Everything eventually overcomes itself as fact, through the banal fakery of trompoleil, the hidden urethrics of 3rd floor post-Reichian fantasies; 1,000 years and all you ended up with was a recipe for German potato salad and a Hummel dairy-cow figurine. The essence of kitsch is in never being properly grounded in the Iowan black-dirt of proportionality; those tiny big eyed waifs whose feet hardly touch the floor at the bottom of one of Margaret Keane’s canvases, bur spiral like tears of nostalgia into leafy lawns of a mild Fall without legislation; itself just a longer circumventing of the magnetic boundaries that attach themselves like a corona of miniscule cleaner-fish to the fraying shark-skin of the original word: roots clumped in dry-rot.

Hundreds of drosophila buzzing around spools of banana rinds inside kitchen garbage bags—the outer hull of a rusted transformation borne of distasteful but purposeful activity, bloated like a neuron shaped mandrake.

Kitsch is one fruit fly, cartooned a thousand-fold; photographed and framed next to the downstairs guest bathroom mirror, into tremendous opticals and fluttering wings—a sentimental shrinking of nature and precisely why half-truth makes a likeable companion. It’s dragonesque derangement of its own insectized anatomy now too small to be seen; its otherness occluded and reduced to the apostrophe’ of a musical trilling from invisible propellers, like the far away plane-engines of a romantic Lindbergian crossing over the 1920’s Atlantic—a world that one can never inhabit directly.
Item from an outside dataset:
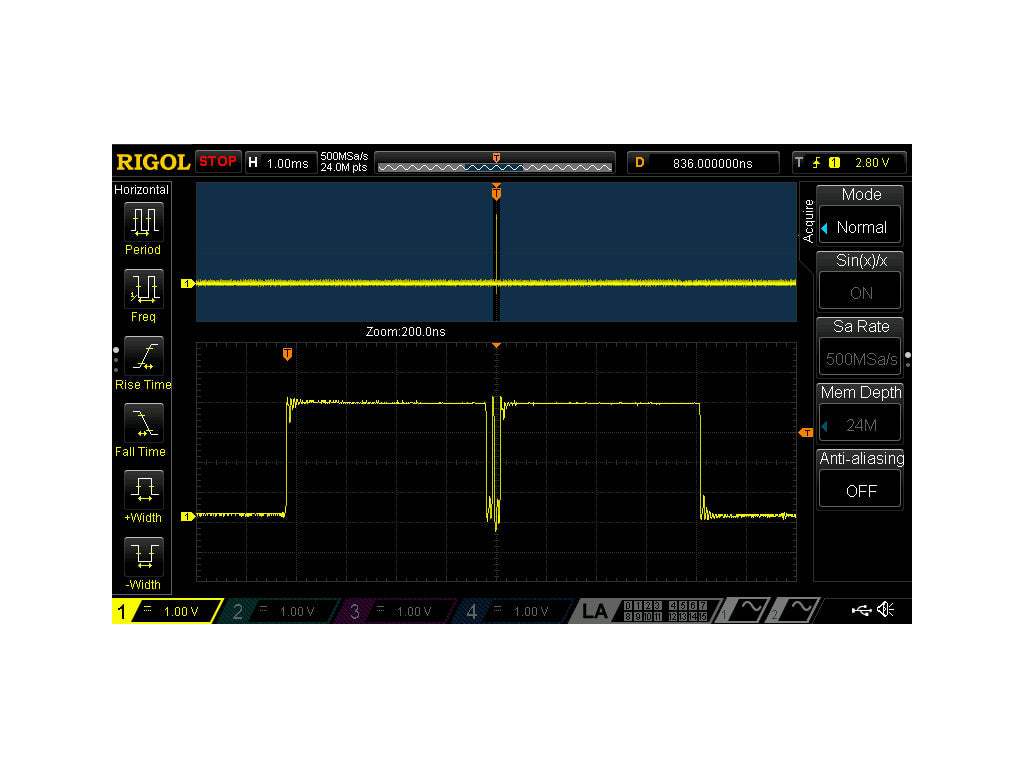Image resolution: width=1024 pixels, height=768 pixels.
Task: Pick the +Width measurement icon
Action: coord(143,489)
Fantasy is partially built from the inability to imagine something within the domain of its actual proportions, necessitating a redefinition of context that creates the need for an accompanying legend, or the Humpty Dumpty circumference of synecdoche, to reduce a story to measurable shape; re-growing the yellow-corn-fed fat of myth at the expense of innumerable particularities, like the erasure of lithospheric narrative through subduction into fresh mantles of undifferentiated lava.
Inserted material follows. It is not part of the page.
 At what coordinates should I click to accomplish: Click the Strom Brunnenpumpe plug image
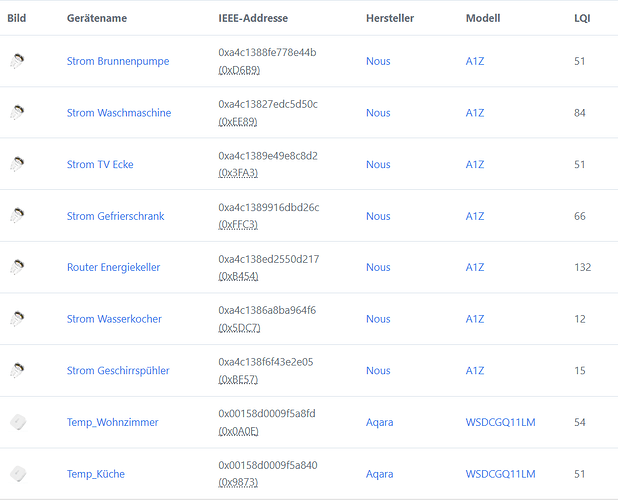pyautogui.click(x=17, y=61)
I should balk at being asked to consider such a price for the preservation of an already unreliable memory, without which history would be a thin soup indeed, bony and insubstantial, like the hooves, spines and skulls of an emaciated herd of self-repeating bovine discontinuities. Faded maps landscaped with an endless chronology of unreadable names. History can never be painted entirely of fact, just as experience cannot dis-embed itself from subterfuges of core ideas cross-pollinated by insights hardened into dogma.
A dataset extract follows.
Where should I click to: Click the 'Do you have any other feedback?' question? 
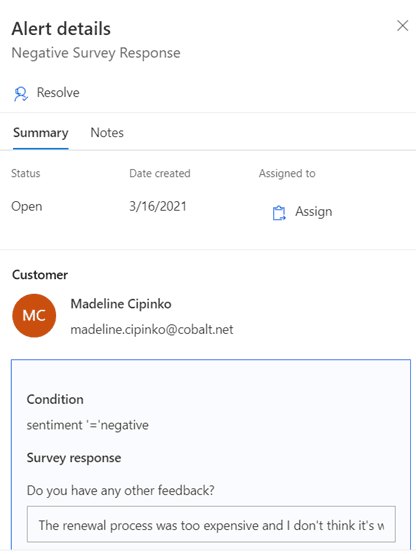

The sturdiest boats are grouted with the impunity of myths, whose cargoes of refractory hatchlings only survive their inevitable wreckages, reconstituted as coprolites in sunken worlds strewn like conjugations from barely forgotten languages: the endless midden pile architectures scattered across indecipherable beaches of amnesia. Politics, the last artifact of expired selves mineralized into armatures pregnant with stale air.